Count the lines below that contain the word "field" and give only the number.

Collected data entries
=======
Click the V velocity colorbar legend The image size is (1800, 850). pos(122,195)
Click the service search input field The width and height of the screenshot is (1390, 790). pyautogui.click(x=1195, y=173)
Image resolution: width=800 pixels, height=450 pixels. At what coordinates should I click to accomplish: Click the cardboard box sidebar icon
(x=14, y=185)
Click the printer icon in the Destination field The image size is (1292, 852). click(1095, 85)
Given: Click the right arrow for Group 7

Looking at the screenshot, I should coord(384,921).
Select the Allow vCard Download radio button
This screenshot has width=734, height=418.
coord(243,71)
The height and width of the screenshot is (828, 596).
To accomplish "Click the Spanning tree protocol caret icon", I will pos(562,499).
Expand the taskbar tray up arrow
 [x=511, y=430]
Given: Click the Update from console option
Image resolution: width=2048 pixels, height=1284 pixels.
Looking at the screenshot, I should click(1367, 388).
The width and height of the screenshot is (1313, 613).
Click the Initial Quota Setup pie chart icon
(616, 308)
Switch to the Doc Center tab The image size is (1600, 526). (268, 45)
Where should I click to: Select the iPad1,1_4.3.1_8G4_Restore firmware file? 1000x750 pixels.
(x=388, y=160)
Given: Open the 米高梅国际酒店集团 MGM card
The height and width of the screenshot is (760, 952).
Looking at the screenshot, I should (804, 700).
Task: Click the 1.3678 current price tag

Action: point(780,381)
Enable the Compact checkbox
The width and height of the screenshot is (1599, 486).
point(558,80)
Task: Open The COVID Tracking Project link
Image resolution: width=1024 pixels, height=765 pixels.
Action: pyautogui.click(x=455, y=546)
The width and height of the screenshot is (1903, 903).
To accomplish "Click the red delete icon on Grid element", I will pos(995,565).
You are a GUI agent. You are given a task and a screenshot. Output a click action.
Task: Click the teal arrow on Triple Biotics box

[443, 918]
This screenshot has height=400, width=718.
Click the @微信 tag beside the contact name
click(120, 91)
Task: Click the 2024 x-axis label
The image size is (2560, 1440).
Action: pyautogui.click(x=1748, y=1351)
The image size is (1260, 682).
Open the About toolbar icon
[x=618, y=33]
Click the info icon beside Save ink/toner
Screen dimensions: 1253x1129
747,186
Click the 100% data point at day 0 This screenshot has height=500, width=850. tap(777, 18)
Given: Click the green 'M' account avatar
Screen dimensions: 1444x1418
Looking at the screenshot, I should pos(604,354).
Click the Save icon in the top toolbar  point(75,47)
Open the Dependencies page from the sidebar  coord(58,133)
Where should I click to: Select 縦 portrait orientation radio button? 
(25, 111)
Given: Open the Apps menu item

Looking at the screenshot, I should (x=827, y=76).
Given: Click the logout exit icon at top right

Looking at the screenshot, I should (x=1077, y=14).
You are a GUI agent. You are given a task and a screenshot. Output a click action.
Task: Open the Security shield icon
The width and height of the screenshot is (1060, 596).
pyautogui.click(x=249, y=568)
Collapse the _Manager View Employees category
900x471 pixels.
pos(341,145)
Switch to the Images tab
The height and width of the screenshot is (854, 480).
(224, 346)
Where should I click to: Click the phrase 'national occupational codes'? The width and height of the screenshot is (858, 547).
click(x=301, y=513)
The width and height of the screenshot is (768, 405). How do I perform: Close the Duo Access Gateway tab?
=======
RESULT OF THE TASK:
2